- **Task**: Please change every "Screen dimensions" in the lines below to "Screen size" and leave everything else as it is.

- **Material for this task**:

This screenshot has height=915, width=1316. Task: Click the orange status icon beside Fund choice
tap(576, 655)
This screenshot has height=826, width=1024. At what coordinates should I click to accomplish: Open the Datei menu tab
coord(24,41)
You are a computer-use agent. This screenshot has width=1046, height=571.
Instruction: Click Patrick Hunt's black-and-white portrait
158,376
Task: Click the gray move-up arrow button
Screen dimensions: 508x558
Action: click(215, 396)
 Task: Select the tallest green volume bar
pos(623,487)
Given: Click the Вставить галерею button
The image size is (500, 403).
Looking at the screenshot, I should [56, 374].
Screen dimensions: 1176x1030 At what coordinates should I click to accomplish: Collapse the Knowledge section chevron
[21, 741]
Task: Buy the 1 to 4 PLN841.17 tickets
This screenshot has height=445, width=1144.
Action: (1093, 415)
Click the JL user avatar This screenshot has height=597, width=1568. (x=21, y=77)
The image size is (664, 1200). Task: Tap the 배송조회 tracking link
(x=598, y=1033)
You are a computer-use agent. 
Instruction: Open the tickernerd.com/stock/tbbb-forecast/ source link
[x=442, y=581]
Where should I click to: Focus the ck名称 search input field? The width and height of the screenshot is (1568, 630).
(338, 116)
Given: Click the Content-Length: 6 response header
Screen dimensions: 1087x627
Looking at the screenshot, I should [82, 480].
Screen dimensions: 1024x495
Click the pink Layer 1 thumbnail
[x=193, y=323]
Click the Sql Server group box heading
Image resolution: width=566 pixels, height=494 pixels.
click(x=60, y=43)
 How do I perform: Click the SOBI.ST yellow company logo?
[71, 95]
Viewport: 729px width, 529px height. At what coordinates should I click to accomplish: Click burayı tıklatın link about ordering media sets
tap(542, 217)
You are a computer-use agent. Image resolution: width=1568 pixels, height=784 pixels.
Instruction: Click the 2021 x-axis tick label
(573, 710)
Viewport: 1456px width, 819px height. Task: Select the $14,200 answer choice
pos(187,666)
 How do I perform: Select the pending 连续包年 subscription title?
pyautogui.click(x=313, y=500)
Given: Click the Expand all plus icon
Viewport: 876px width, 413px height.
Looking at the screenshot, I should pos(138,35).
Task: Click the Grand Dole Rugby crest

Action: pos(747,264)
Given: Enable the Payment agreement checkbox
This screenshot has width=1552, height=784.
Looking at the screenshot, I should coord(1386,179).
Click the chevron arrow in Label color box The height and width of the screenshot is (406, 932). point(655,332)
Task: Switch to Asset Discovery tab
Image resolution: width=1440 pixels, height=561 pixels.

- **Exercise output**:
This screenshot has height=915, width=1316. Task: Click the orange status icon beside Fund choice
tap(576, 655)
This screenshot has height=826, width=1024. At what coordinates should I click to accomplish: Open the Datei menu tab
coord(24,41)
You are a computer-use agent. This screenshot has width=1046, height=571.
Instruction: Click Patrick Hunt's black-and-white portrait
158,376
Task: Click the gray move-up arrow button
Screen size: 508x558
Action: click(215, 396)
 Task: Select the tallest green volume bar
pos(623,487)
Given: Click the Вставить галерею button
The image size is (500, 403).
Looking at the screenshot, I should [56, 374].
Screen size: 1176x1030 At what coordinates should I click to accomplish: Collapse the Knowledge section chevron
[21, 741]
Task: Buy the 1 to 4 PLN841.17 tickets
This screenshot has height=445, width=1144.
Action: (1093, 415)
Click the JL user avatar This screenshot has height=597, width=1568. (x=21, y=77)
The image size is (664, 1200). Task: Tap the 배송조회 tracking link
(x=598, y=1033)
You are a computer-use agent. 
Instruction: Open the tickernerd.com/stock/tbbb-forecast/ source link
[x=442, y=581]
Where should I click to: Focus the ck名称 search input field? The width and height of the screenshot is (1568, 630).
(338, 116)
Given: Click the Content-Length: 6 response header
Screen size: 1087x627
Looking at the screenshot, I should [82, 480].
Screen size: 1024x495
Click the pink Layer 1 thumbnail
[x=193, y=323]
Click the Sql Server group box heading
Image resolution: width=566 pixels, height=494 pixels.
click(x=60, y=43)
 How do I perform: Click the SOBI.ST yellow company logo?
[71, 95]
Viewport: 729px width, 529px height. At what coordinates should I click to accomplish: Click burayı tıklatın link about ordering media sets
tap(542, 217)
You are a computer-use agent. Image resolution: width=1568 pixels, height=784 pixels.
Instruction: Click the 2021 x-axis tick label
(573, 710)
Viewport: 1456px width, 819px height. Task: Select the $14,200 answer choice
pos(187,666)
 How do I perform: Select the pending 连续包年 subscription title?
pyautogui.click(x=313, y=500)
Given: Click the Expand all plus icon
Viewport: 876px width, 413px height.
Looking at the screenshot, I should pos(138,35).
Task: Click the Grand Dole Rugby crest

Action: pos(747,264)
Given: Enable the Payment agreement checkbox
This screenshot has width=1552, height=784.
Looking at the screenshot, I should coord(1386,179).
Click the chevron arrow in Label color box The height and width of the screenshot is (406, 932). point(655,332)
Task: Switch to Asset Discovery tab
Image resolution: width=1440 pixels, height=561 pixels.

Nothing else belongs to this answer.